Document Clustering Evaluation: Divergence from a Random Baseline

Divergence from a random baseline is a technique for the evaluation of document clustering. It ensures cluster quality measures are performing work that prevents ineffective clusterings from giving high scores to clusterings that provide no useful result. These concepts are defined and analysed using intrinsic and extrinsic approaches to the evaluation of document cluster quality. This includes the classical clusters to categories approach and a novel approach that uses ad hoc information retrieval. The divergence from a random baseline approach is able to differentiate ineffective clusterings encountered in the INEX XML Mining track. It also appears to perform a normalisation similar to the Normalised Mutual Information (NMI) measure but it can be applied to any measure of cluster quality. When it is applied to the intrinsic measure of distortion as measured by RMSE, subtraction from a random baseline provides a clear optimum that is not apparent otherwise. This approach can be applied to any clustering evaluation. This paper describes its use in the context of document clustering evaluation.

💡 Research Summary

The paper introduces a novel evaluation technique for document clustering called “Divergence from a Random Baseline” (DRB). The core idea is to generate a completely random clustering that matches the target clustering in the number of clusters and the size distribution of each cluster, then subtract the quality score of this random baseline from the quality score of the actual clustering. This difference directly measures how much information the real clustering retains beyond what would be expected by chance, thereby preventing ineffective or trivial clusterings from receiving artificially high scores.

The authors apply DRB to both intrinsic and extrinsic evaluation methods. For intrinsic evaluation they use distortion measured by Root Mean Square Error (RMSE). Traditional RMSE decreases monotonically as the number of clusters grows, making it difficult to identify an optimal cluster count. By subtracting the RMSE of a random baseline, a clear minimum emerges, providing an objective criterion for selecting the appropriate number of clusters.

For extrinsic evaluation two approaches are examined. The first follows the classic “clusters‑to‑categories” paradigm, comparing clusters to pre‑defined topic categories using metrics such as Purity, Entropy, and Normalised Mutual Information (NMI). The second adopts an ad‑hoc information‑retrieval perspective: each cluster is treated as a result set for a set of queries, and retrieval effectiveness (e.g., MAP) is measured. In both cases, DRB reveals whether a clustering truly improves retrieval performance or merely reflects random structure.

Experiments are conducted on the INEX 2009 XML Mining track dataset, which contains roughly 12,000 XML documents organized into ten thematic categories. Multiple clustering algorithms (K‑means, hierarchical agglomerative, spectral clustering, etc.) are run with cluster counts ranging from 5 to 200. Results show that without DRB many standard metrics inflate scores as cluster count increases, masking the presence of ineffective clusterings. After applying DRB, scores are normalised similarly to NMI, but the method works with any metric, including RMSE, which now exhibits a distinct optimum. In the ad‑hoc retrieval experiments, only clusterings with positive DRB values improve query performance; those with negative values actually degrade it.

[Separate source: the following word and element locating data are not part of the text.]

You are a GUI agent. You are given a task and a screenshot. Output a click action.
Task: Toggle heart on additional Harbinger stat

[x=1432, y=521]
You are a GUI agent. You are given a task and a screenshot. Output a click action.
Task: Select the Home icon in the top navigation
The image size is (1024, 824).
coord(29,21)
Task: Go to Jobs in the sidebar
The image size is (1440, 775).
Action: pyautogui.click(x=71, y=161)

The study demonstrates that DRB effectively eliminates the “random‑cluster bias” inherent in many evaluation measures, offering a universal normalisation technique that does not rely on external labels. It can be applied to any clustering domain, including those lacking ground‑truth categories, making it especially valuable for unsupervised learning scenarios. The authors discuss limitations such as the need for accurate replication of size distributions in the random baseline for highly imbalanced data, and propose future work extending DRB to image clustering, social‑network community detection, and multi‑objective optimisation frameworks.

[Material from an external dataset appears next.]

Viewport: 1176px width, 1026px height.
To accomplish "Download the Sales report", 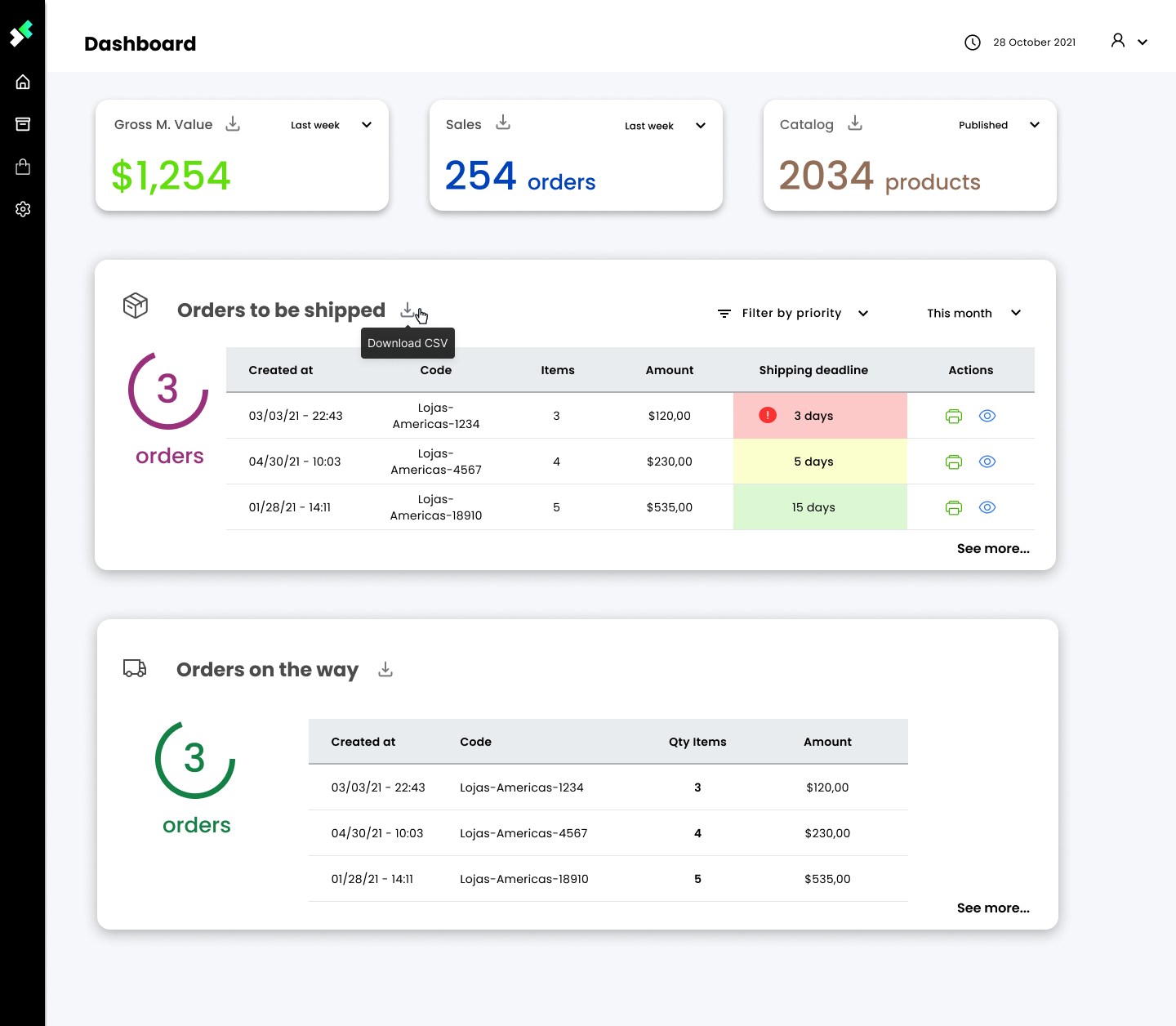I will (503, 123).
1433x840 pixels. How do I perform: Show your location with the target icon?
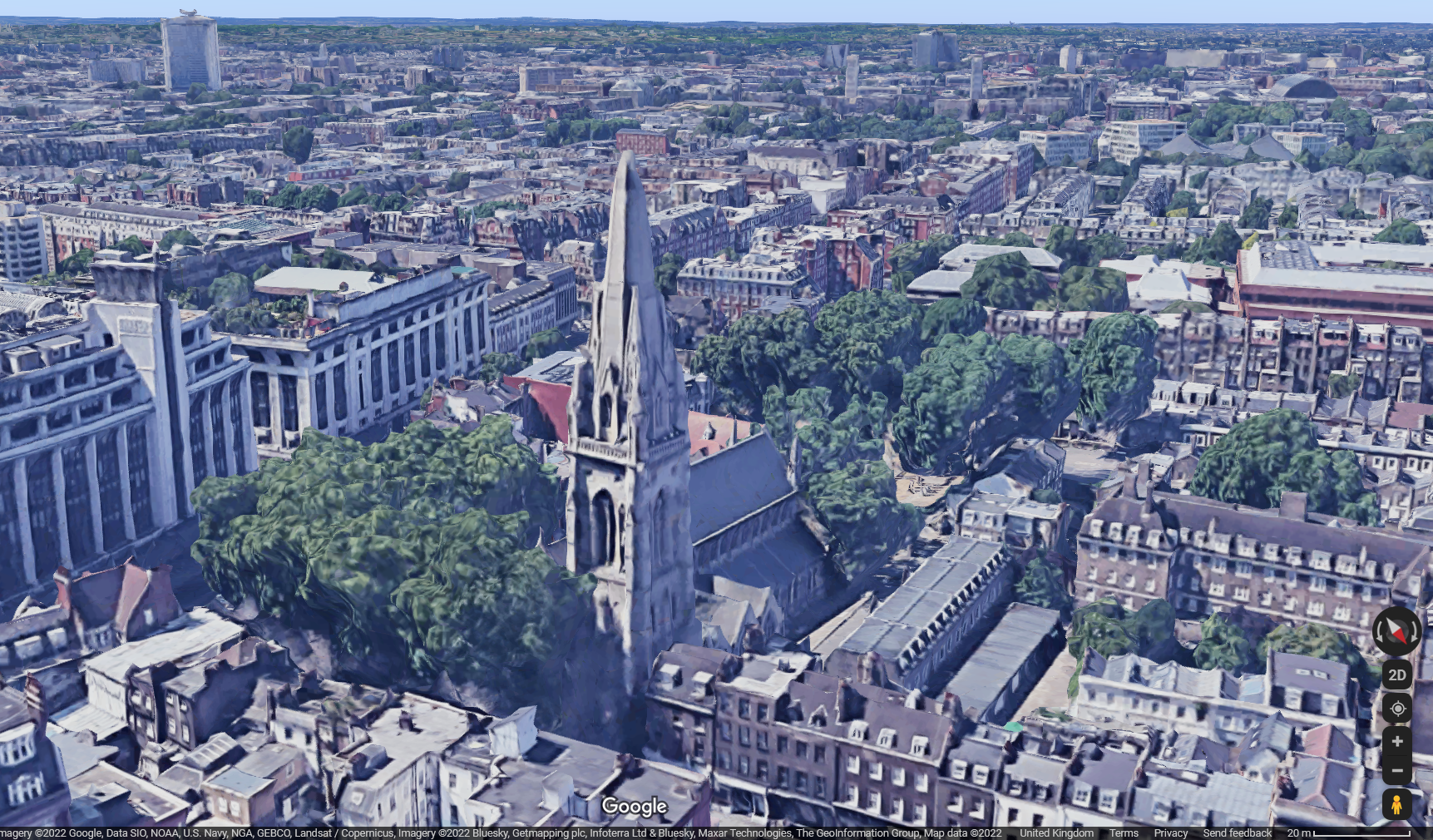tap(1397, 708)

In conclusion, Divergence from a Random Baseline provides a robust, label‑independent way to assess whether a clustering delivers genuine informational gain over chance. It clarifies optimal cluster numbers, aligns intrinsic and extrinsic evaluations, and can be seamlessly integrated into existing evaluation pipelines, thereby enhancing the reliability of clustering research across a wide range of applications.